Thursday, February 02, 2006

Do Digital Singles Cut Into Album Sales?

The New York Times has a good story about the music industry continuing to dither over sales of digital singles. It includes one amazing fact: Survivor's "Eye of the Tiger" has sold 275,000 copies online (and it's my nephew's favorite song OF ALL TIME!). Labels are petrified this will cut into sales of greatest hits collections. But even members of Survivor realize a lot of people might want that song but would never, ever buy a CD of theirs.

In short, record companies strangled to death the singles market -- one of the key ways young people were introduced to music and a great way to break new bands. iTunes singlehandedly revived it and now labels will gross billions of dollars off of sales they had given up for dead just five years ago. Not to mention ring tones, another source of literally $1 billion in sales and counting. Record companies (and movie studios and TV networks) are truly idiots when it comes to exploring new ways of making money.

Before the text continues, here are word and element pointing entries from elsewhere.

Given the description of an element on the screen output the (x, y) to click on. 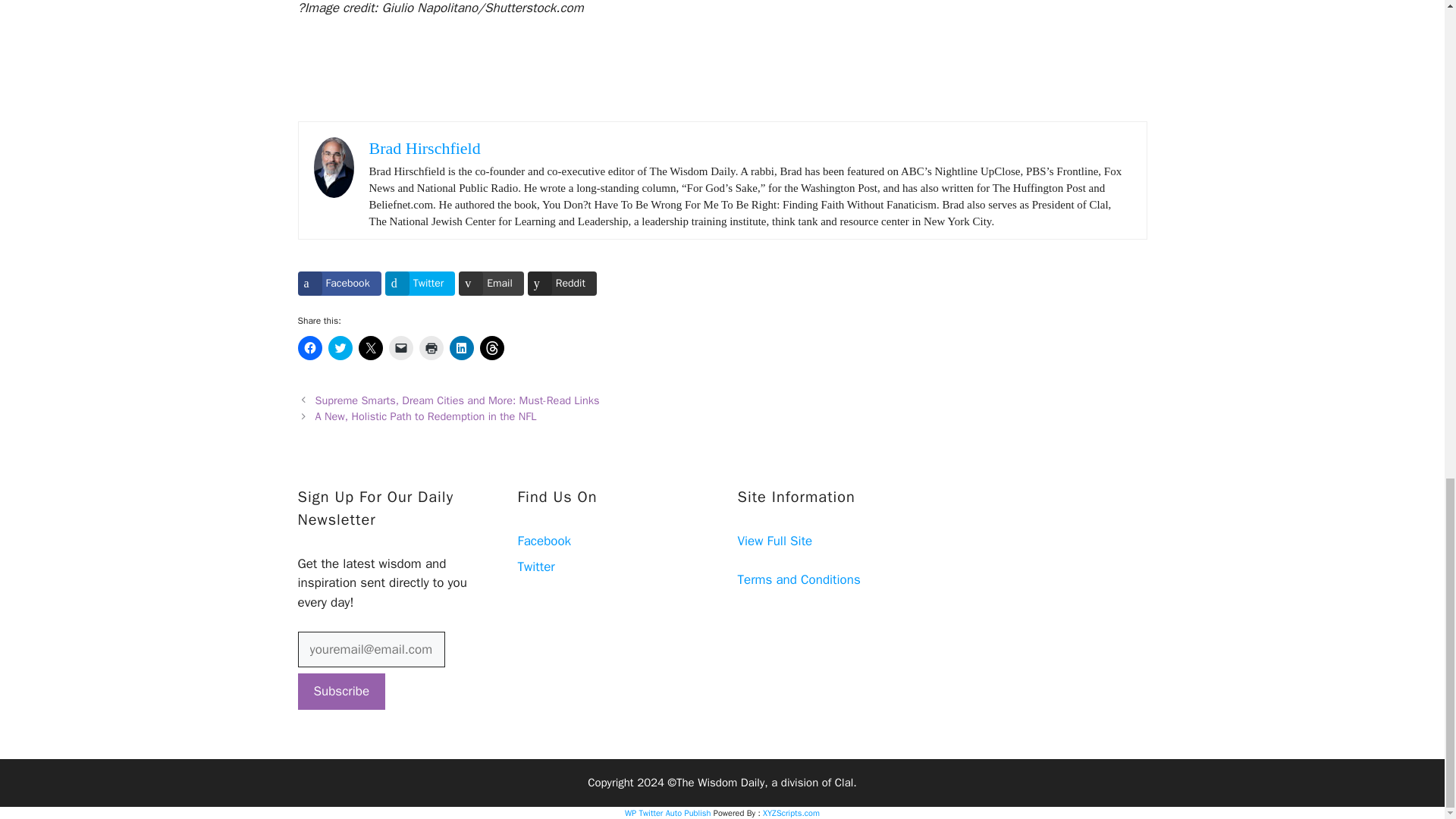
A New, Holistic Path to Redemption in the NFL (426, 416)
Subscribe (341, 691)
Twitter (535, 566)
Share on Reddit (561, 283)
Reddit (561, 283)
Brad Hirschfield (424, 148)
Subscribe (341, 691)
Email (491, 283)
Click to print (430, 347)
Share on Twitter (420, 283)
Facebook (338, 283)
Click to share on Twitter (339, 347)
Click to share on Facebook (309, 347)
Click to share on X (369, 347)
Share on Facebook (338, 283)
Given the description of an element on the screen output the (x, y) to click on. 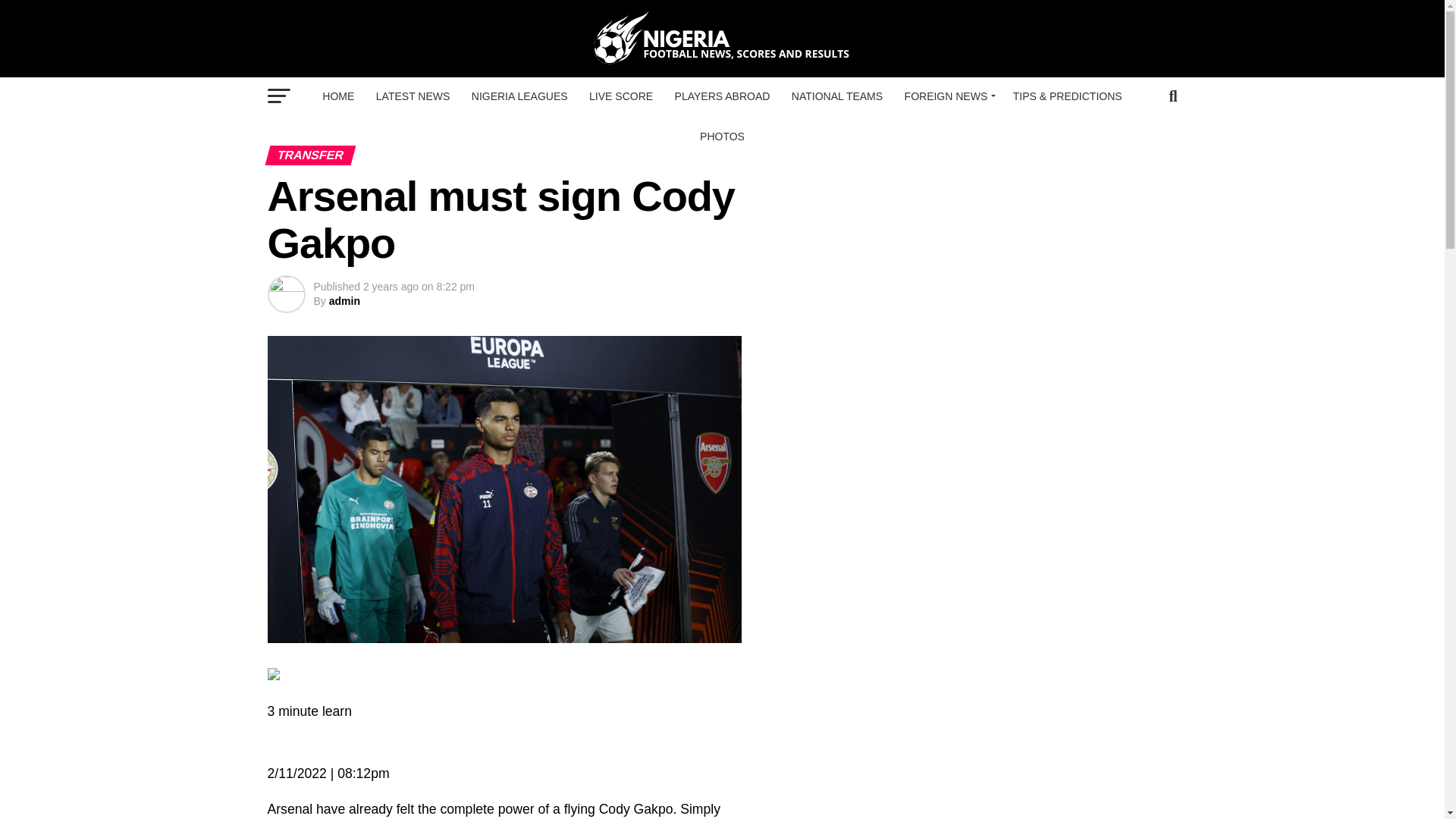
LIVE SCORE (620, 95)
HOME (337, 95)
LATEST NEWS (413, 95)
NIGERIA LEAGUES (519, 95)
PLAYERS ABROAD (721, 95)
NATIONAL TEAMS (837, 95)
Given the description of an element on the screen output the (x, y) to click on. 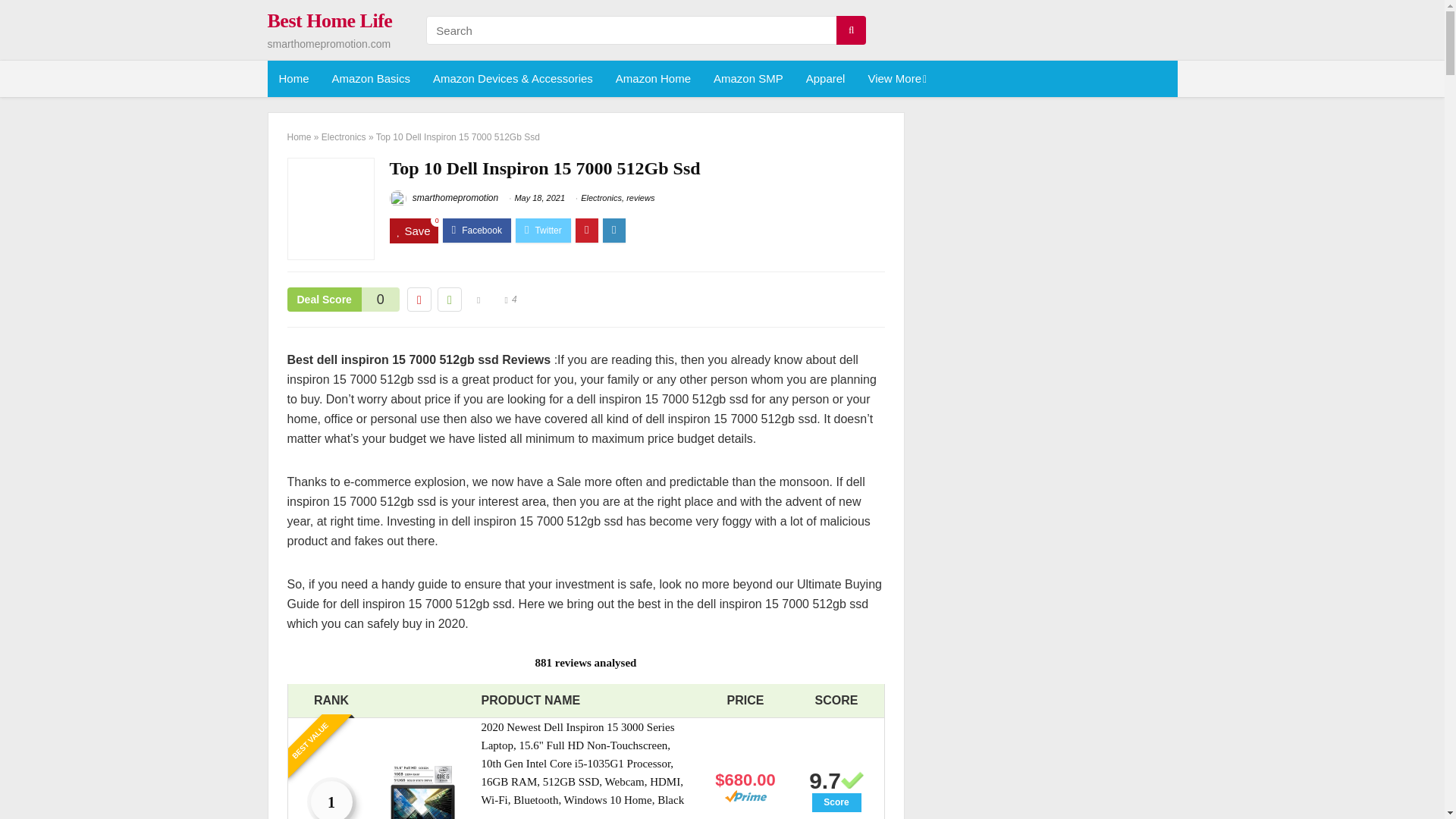
View all posts in reviews (639, 197)
Amazon Home (652, 78)
View all posts in Electronics (600, 197)
View More (895, 78)
Home (293, 78)
Vote down (418, 299)
Amazon Basics (371, 78)
Apparel (825, 78)
Amazon SMP (747, 78)
Given the description of an element on the screen output the (x, y) to click on. 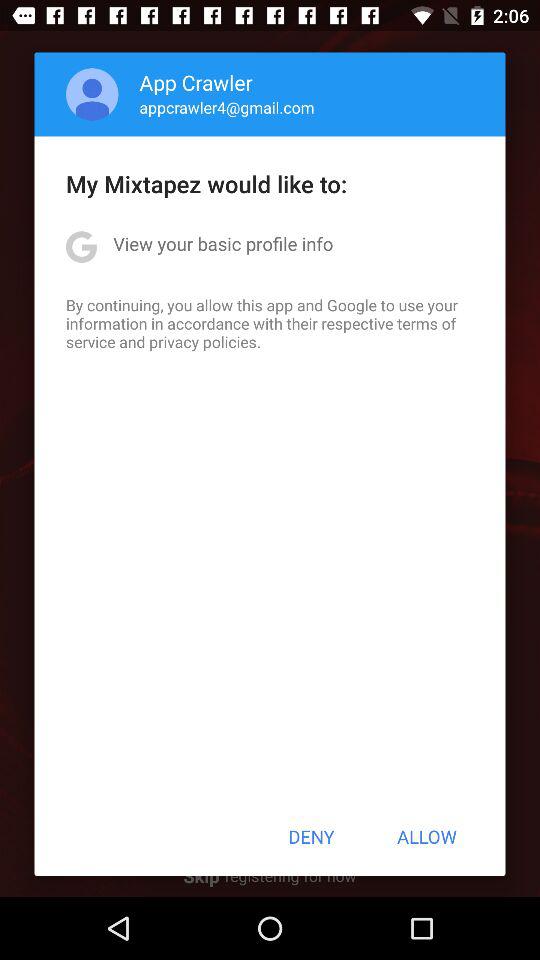
select the item below the my mixtapez would icon (223, 243)
Given the description of an element on the screen output the (x, y) to click on. 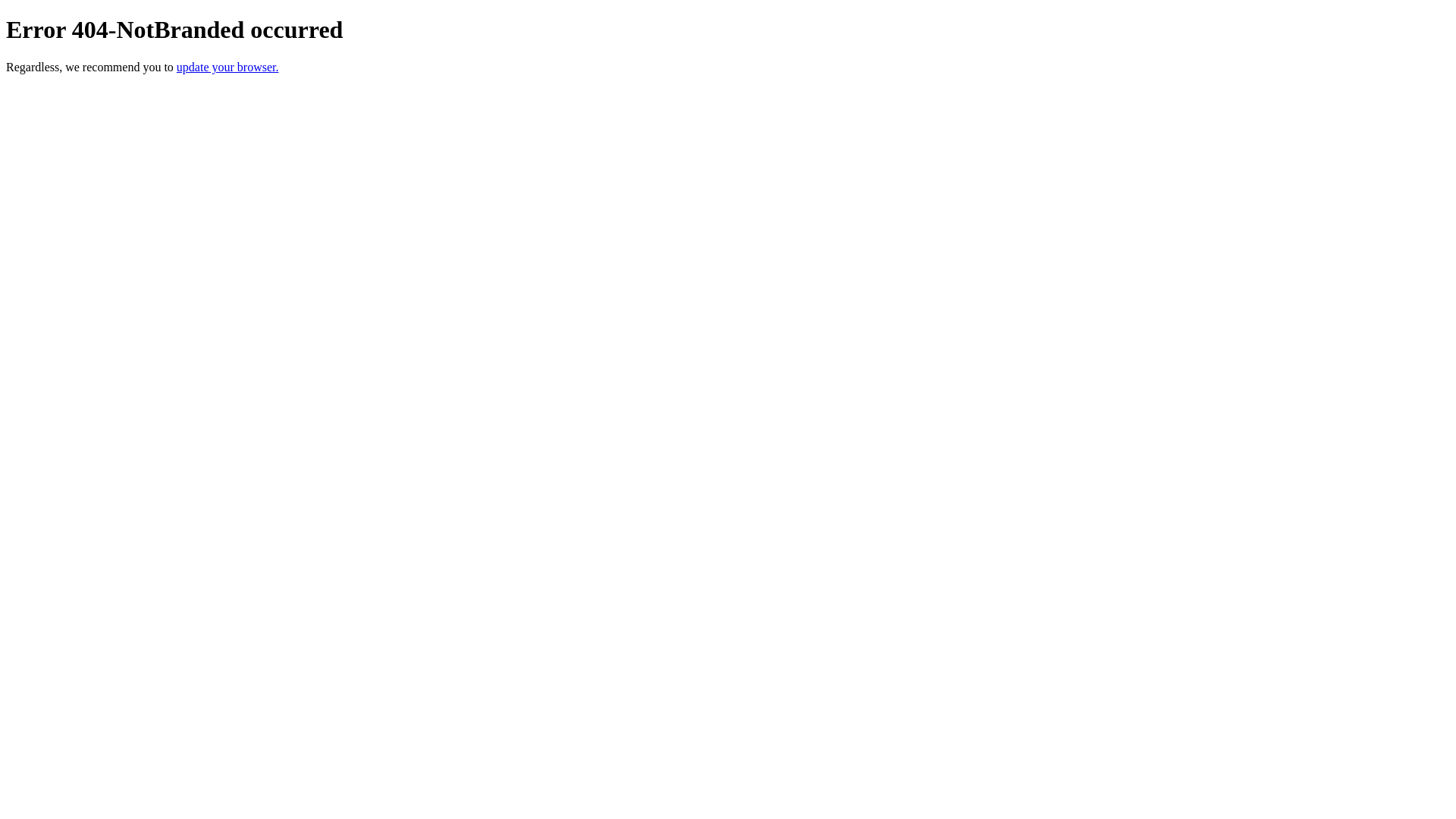
update your browser. Element type: text (227, 66)
Given the description of an element on the screen output the (x, y) to click on. 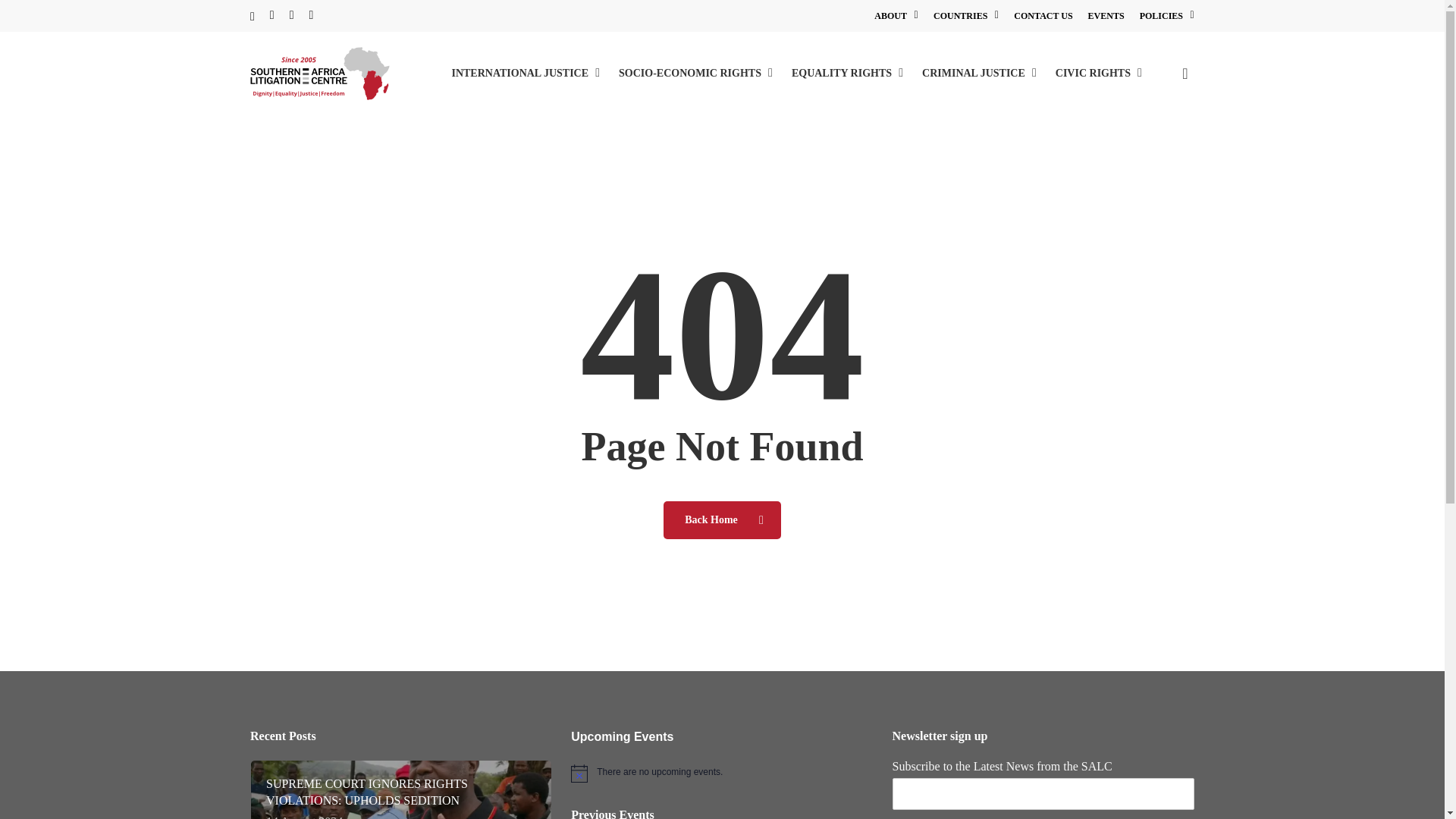
ABOUT (896, 15)
INTERNATIONAL JUSTICE (527, 73)
POLICIES (1166, 15)
EVENTS (1105, 15)
CONTACT US (1042, 15)
COUNTRIES (965, 15)
Given the description of an element on the screen output the (x, y) to click on. 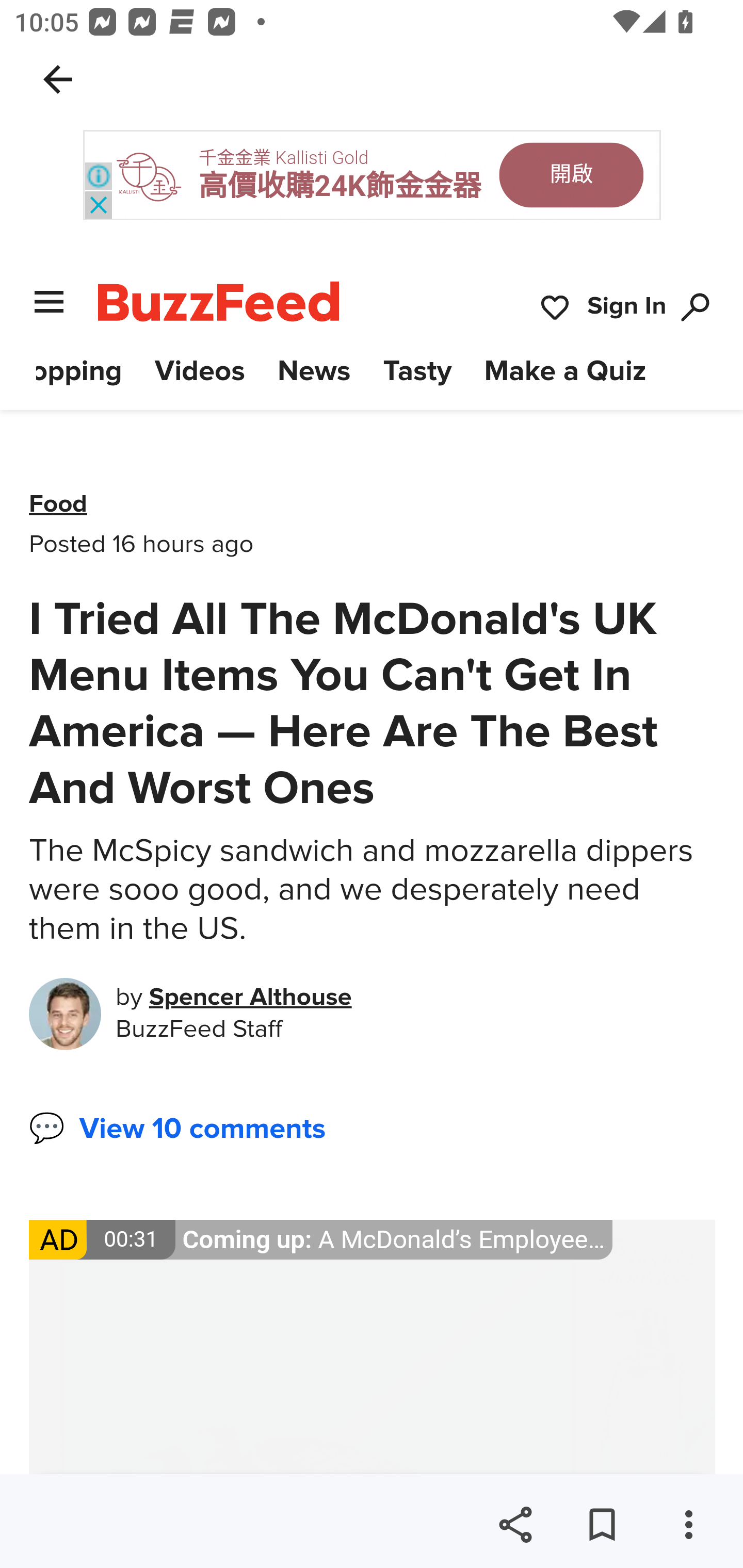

Here's a short tip: make your stuff easy to buy in any way, shape or form that people want to buy it in. Odious restrictions (like CDs that can't be ripped for playing on an Ipod) are stupid and bad. Got it?

2 comments:

NYCD Online said...

Of course downloading songs at 99 cents a pop is a great way to revive the single as a valid commercial entity. And just as obviously, if the major labels would put some promotional muscle behind album-oriented acts, people would have a reason to go into record stores again. Instead, we're being spoonfed one ephemeral one-shot after another, and then being told by the labels that nobody likes CDs anymore.

Michael in New York said...

Soupercollider, I almost did an extra post just to mock that idiotic statement. Glad you did it for me.